• [DESCRIPTION OF THE TASK]:
Copy out exactly the lines below that run from the one holding "[Download on the App Store] (88, 2533)" to the one holding "[Mute] (251, 1217)", keeping both of those lines and no others.

• [DATA SUPPLIED]:
++++++
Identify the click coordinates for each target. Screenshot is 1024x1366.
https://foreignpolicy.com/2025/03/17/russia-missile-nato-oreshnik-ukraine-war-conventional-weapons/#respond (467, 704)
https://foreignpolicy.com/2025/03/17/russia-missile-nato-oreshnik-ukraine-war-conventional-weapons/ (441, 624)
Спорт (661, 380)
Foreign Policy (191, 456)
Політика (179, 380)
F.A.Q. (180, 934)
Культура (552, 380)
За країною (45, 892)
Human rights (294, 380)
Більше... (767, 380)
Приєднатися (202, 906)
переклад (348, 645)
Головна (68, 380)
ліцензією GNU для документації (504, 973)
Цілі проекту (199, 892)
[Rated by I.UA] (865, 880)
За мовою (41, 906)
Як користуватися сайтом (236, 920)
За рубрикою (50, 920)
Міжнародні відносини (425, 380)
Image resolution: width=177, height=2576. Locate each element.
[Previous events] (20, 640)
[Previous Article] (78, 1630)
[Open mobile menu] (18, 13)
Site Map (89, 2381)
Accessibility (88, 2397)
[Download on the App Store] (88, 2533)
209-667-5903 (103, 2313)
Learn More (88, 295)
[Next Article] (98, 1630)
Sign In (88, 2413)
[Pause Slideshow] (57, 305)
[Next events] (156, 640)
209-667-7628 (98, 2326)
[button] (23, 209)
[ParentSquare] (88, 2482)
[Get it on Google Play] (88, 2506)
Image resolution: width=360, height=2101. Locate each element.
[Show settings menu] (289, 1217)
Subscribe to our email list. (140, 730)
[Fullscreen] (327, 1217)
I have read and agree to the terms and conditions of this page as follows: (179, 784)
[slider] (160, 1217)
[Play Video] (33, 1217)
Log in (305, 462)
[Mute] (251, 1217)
++++++
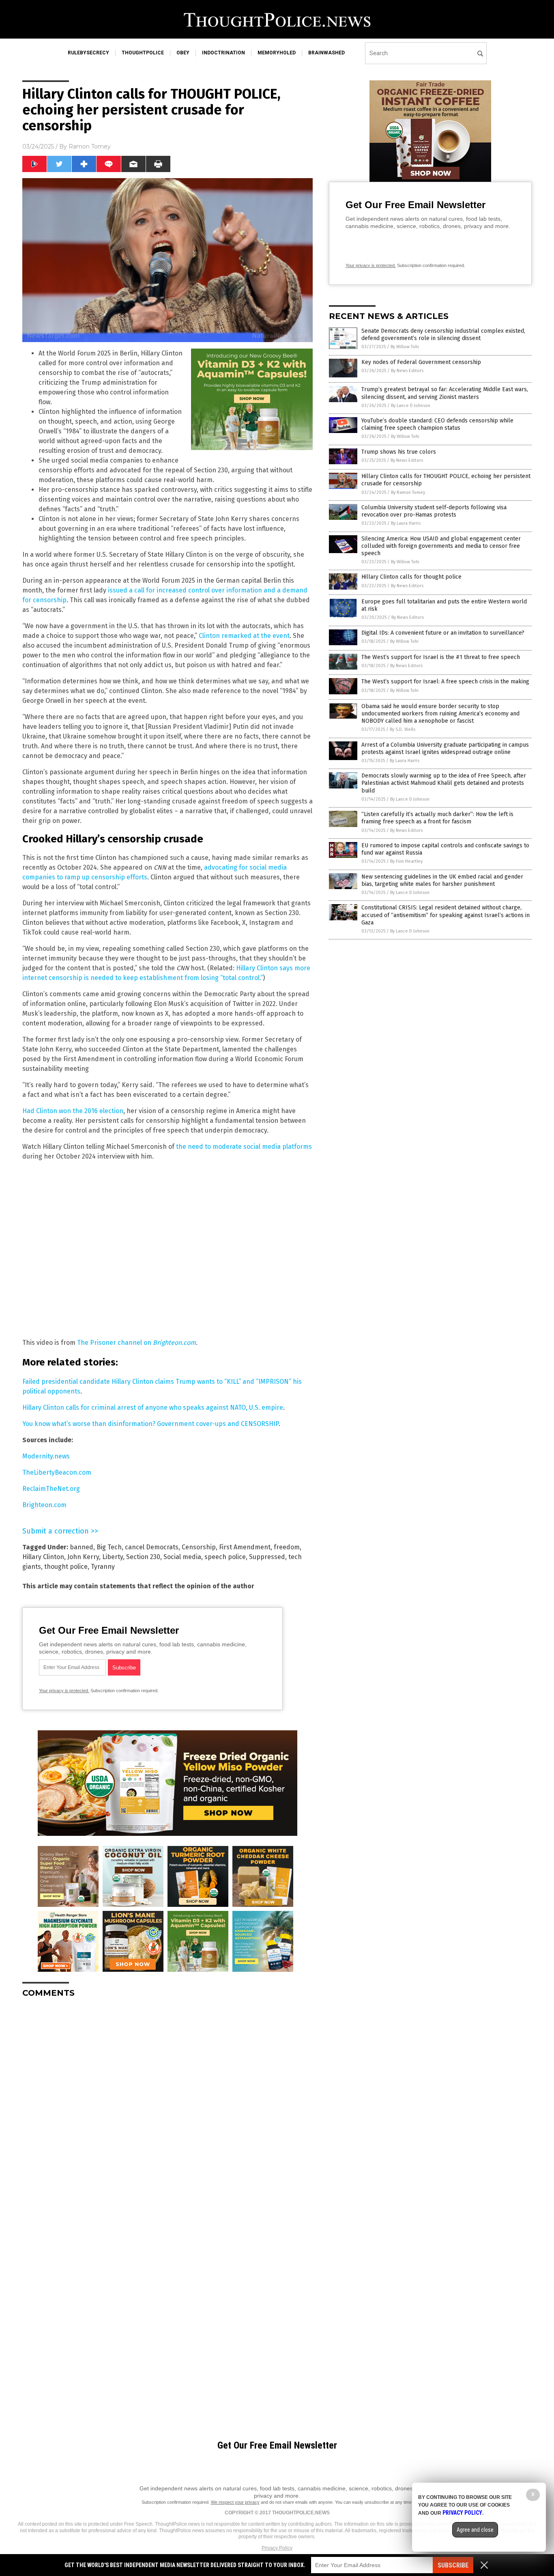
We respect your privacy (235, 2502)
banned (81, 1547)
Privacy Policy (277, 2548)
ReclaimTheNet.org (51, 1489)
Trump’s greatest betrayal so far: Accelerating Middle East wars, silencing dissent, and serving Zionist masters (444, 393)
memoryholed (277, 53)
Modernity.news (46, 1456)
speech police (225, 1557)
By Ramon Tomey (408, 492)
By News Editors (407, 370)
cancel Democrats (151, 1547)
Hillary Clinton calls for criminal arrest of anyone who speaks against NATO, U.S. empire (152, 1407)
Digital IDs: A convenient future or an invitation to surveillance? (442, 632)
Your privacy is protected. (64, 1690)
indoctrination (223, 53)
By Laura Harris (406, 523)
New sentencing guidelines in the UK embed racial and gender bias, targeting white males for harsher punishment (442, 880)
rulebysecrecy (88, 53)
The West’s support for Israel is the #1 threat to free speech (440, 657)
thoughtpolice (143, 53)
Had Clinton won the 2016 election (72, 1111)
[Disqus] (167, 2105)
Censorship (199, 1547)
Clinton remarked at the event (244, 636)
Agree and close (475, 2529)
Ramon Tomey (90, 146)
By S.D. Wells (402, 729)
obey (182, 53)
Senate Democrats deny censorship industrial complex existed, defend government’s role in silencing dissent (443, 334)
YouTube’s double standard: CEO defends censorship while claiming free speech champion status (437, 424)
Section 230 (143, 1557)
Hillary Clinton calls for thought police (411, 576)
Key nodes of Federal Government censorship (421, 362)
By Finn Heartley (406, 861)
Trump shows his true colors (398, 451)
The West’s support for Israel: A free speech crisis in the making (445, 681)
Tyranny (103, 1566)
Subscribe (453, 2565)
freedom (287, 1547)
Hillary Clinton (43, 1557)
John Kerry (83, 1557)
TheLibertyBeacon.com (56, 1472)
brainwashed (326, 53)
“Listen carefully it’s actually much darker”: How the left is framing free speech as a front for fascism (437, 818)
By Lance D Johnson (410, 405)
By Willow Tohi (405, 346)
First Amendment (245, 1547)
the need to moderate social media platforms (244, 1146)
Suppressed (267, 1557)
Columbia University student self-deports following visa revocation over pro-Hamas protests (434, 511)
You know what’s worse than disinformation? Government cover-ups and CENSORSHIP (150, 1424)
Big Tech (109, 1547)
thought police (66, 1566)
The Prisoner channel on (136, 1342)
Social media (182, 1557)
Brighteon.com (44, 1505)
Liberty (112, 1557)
++++++
• [FINISHED EXERCISE]:
[Download on the App Store] (88, 2533)
209-667-5903 (103, 2313)
Learn More (88, 295)
[Next Article] (98, 1630)
Sign In (88, 2413)
[Pause Slideshow] (57, 305)
[Next events] (156, 640)
209-667-7628 (98, 2326)
[button] (23, 209)
[ParentSquare] (88, 2482)
[Get it on Google Play] (88, 2506)
Image resolution: width=360, height=2101. Locate each element.
[Show settings menu] (289, 1217)
Subscribe to our email list. (140, 730)
[Fullscreen] (327, 1217)
I have read and agree to the terms and conditions of this page as follows: (179, 784)
[slider] (160, 1217)
[Play Video] (33, 1217)
Log in (305, 462)
[Mute] (251, 1217)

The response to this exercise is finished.